Data extracted from a collection
BEGIN

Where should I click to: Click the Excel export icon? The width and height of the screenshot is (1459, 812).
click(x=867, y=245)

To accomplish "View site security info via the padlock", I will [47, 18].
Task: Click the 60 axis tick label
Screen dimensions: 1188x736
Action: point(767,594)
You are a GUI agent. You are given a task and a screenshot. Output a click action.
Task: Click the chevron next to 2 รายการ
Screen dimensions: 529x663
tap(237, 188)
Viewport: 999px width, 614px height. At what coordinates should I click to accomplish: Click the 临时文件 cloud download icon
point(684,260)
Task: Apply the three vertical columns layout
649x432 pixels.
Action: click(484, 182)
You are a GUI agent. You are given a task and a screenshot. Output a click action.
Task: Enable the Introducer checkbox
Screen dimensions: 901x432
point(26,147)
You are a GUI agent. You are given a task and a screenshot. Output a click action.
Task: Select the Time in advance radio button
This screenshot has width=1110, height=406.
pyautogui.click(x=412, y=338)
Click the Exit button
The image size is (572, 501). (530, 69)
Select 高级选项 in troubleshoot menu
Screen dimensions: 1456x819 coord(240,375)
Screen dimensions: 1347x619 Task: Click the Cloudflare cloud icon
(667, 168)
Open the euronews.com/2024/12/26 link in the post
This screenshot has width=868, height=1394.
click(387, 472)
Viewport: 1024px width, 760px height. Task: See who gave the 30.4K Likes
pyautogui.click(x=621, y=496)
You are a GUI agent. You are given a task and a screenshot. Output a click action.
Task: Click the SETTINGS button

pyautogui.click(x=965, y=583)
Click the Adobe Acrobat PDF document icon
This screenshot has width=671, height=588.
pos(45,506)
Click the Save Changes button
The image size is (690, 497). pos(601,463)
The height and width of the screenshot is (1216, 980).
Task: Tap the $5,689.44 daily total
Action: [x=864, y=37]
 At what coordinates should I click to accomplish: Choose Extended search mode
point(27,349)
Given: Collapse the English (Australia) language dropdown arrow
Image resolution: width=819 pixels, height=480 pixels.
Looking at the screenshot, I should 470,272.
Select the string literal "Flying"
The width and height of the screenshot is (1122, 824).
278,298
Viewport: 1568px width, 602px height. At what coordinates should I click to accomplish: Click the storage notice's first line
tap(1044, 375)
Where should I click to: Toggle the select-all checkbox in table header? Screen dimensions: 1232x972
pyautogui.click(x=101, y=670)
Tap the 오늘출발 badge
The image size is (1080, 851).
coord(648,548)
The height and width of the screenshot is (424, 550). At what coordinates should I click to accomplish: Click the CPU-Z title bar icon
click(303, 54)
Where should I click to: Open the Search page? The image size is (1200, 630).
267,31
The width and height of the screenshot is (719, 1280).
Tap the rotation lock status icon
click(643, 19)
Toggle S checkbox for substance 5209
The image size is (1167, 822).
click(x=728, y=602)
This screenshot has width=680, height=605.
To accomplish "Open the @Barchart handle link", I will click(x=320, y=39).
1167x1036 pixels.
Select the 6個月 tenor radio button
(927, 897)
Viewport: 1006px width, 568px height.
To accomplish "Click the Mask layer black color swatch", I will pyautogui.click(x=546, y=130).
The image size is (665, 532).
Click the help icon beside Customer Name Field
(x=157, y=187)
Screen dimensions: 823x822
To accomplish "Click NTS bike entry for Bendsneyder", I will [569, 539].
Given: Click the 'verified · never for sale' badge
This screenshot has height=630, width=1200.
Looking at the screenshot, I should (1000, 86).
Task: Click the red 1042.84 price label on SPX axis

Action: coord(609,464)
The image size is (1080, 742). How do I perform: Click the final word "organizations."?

END

Required action
Your reply should consist of all the records, restated exactly.

Solution
Where should I click to: Click the Excel export icon? The width and height of the screenshot is (1459, 812).
click(x=867, y=245)

To accomplish "View site security info via the padlock", I will [47, 18].
Task: Click the 60 axis tick label
Screen dimensions: 1188x736
Action: point(767,594)
You are a GUI agent. You are given a task and a screenshot. Output a click action.
Task: Click the chevron next to 2 รายการ
Screen dimensions: 529x663
tap(237, 188)
Viewport: 999px width, 614px height. At what coordinates should I click to accomplish: Click the 临时文件 cloud download icon
point(684,260)
Task: Apply the three vertical columns layout
649x432 pixels.
Action: click(484, 182)
You are a GUI agent. You are given a task and a screenshot. Output a click action.
Task: Enable the Introducer checkbox
Screen dimensions: 901x432
point(26,147)
You are a GUI agent. You are given a task and a screenshot. Output a click action.
Task: Select the Time in advance radio button
This screenshot has width=1110, height=406.
pyautogui.click(x=412, y=338)
Click the Exit button
The image size is (572, 501). (530, 69)
Select 高级选项 in troubleshoot menu
Screen dimensions: 1456x819 coord(240,375)
Screen dimensions: 1347x619 Task: Click the Cloudflare cloud icon
(667, 168)
Open the euronews.com/2024/12/26 link in the post
This screenshot has width=868, height=1394.
click(387, 472)
Viewport: 1024px width, 760px height. Task: See who gave the 30.4K Likes
pyautogui.click(x=621, y=496)
You are a GUI agent. You are given a task and a screenshot. Output a click action.
Task: Click the SETTINGS button

pyautogui.click(x=965, y=583)
Click the Adobe Acrobat PDF document icon
This screenshot has width=671, height=588.
pos(45,506)
Click the Save Changes button
The image size is (690, 497). pos(601,463)
The height and width of the screenshot is (1216, 980).
Task: Tap the $5,689.44 daily total
Action: [x=864, y=37]
 At what coordinates should I click to accomplish: Choose Extended search mode
point(27,349)
Given: Collapse the English (Australia) language dropdown arrow
Image resolution: width=819 pixels, height=480 pixels.
Looking at the screenshot, I should 470,272.
Select the string literal "Flying"
The width and height of the screenshot is (1122, 824).
278,298
Viewport: 1568px width, 602px height. At what coordinates should I click to accomplish: Click the storage notice's first line
tap(1044, 375)
Where should I click to: Toggle the select-all checkbox in table header? Screen dimensions: 1232x972
pyautogui.click(x=101, y=670)
Tap the 오늘출발 badge
The image size is (1080, 851).
coord(648,548)
The height and width of the screenshot is (424, 550). At what coordinates should I click to accomplish: Click the CPU-Z title bar icon
click(303, 54)
Where should I click to: Open the Search page? The image size is (1200, 630).
267,31
The width and height of the screenshot is (719, 1280).
Tap the rotation lock status icon
click(643, 19)
Toggle S checkbox for substance 5209
The image size is (1167, 822).
click(x=728, y=602)
This screenshot has width=680, height=605.
To accomplish "Open the @Barchart handle link", I will click(x=320, y=39).
1167x1036 pixels.
Select the 6個月 tenor radio button
(927, 897)
Viewport: 1006px width, 568px height.
To accomplish "Click the Mask layer black color swatch", I will pyautogui.click(x=546, y=130).
The image size is (665, 532).
Click the help icon beside Customer Name Field
(x=157, y=187)
Screen dimensions: 823x822
To accomplish "Click NTS bike entry for Bendsneyder", I will [569, 539].
Given: Click the 'verified · never for sale' badge
This screenshot has height=630, width=1200.
Looking at the screenshot, I should (1000, 86).
Task: Click the red 1042.84 price label on SPX axis

Action: coord(609,464)
The image size is (1080, 742). How do I perform: Click the final word "organizations."?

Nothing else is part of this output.